(INFORMATION)
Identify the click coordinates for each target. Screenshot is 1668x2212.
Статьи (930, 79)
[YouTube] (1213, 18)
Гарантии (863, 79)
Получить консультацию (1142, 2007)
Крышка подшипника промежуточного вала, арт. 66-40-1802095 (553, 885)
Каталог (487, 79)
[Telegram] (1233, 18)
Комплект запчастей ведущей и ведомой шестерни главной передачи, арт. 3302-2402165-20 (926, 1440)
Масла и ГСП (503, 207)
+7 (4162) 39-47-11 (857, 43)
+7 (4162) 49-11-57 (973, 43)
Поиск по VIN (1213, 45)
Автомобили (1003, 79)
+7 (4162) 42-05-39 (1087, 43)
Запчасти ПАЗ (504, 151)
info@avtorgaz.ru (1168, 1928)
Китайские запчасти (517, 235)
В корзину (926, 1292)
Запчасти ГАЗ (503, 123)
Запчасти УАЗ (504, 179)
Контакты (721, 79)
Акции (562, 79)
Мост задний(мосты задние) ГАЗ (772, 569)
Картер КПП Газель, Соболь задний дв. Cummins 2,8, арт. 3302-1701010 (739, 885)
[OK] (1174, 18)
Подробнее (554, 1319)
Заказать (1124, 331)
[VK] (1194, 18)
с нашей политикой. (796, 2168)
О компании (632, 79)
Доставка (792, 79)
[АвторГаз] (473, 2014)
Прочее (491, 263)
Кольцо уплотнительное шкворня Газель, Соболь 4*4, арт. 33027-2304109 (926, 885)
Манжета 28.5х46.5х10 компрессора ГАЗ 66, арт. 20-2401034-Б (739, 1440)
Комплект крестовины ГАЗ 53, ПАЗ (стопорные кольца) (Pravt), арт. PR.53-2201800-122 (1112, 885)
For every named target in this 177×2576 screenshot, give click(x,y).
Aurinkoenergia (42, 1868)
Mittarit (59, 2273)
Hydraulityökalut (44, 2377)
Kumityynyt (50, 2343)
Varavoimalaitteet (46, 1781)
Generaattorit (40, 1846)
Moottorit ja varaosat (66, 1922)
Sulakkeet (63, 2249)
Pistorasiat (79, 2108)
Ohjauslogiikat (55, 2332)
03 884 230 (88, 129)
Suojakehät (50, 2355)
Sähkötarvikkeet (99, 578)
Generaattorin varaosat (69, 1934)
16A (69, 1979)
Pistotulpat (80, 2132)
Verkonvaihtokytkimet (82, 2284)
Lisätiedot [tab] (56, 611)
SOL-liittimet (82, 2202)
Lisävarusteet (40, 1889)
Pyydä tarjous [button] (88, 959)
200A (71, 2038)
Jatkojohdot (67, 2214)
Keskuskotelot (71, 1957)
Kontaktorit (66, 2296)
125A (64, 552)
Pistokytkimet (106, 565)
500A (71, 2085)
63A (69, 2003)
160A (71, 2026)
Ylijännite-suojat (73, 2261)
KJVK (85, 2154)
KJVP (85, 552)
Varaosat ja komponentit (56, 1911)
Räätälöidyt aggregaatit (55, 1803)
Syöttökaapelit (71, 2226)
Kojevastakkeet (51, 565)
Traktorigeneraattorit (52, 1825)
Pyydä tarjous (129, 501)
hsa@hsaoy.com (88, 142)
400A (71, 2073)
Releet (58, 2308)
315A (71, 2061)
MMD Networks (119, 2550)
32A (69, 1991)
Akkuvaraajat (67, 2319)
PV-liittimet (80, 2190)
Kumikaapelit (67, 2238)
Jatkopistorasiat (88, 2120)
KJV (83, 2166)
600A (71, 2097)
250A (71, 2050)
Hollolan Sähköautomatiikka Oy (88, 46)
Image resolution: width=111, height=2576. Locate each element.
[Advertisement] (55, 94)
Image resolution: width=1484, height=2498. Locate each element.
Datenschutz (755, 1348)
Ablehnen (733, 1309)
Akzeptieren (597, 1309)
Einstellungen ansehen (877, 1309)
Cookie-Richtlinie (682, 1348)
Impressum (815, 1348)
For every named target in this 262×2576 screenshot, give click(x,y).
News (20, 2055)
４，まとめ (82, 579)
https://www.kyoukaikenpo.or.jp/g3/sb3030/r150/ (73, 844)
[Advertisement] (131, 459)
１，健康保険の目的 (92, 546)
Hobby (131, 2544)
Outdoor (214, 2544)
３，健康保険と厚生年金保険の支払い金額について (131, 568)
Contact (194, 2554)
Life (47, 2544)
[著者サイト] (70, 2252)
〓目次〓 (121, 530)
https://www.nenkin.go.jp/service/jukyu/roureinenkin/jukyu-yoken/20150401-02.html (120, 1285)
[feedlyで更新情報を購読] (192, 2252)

(THE TASK) Set down, unchanged, only those lines above that fall between the line with "Kumikaapelit (67, 2238)" and the line with "Akzeptieren (597, 1309)", the two end lines included.

(WRITTEN SOLUTION)
Kumikaapelit (67, 2238)
Jatkopistorasiat (88, 2120)
KJV (83, 2166)
600A (71, 2097)
250A (71, 2050)
Hollolan Sähköautomatiikka Oy (88, 46)
Image resolution: width=111, height=2576. Locate each element.
[Advertisement] (55, 94)
Image resolution: width=1484, height=2498. Locate each element.
Datenschutz (755, 1348)
Ablehnen (733, 1309)
Akzeptieren (597, 1309)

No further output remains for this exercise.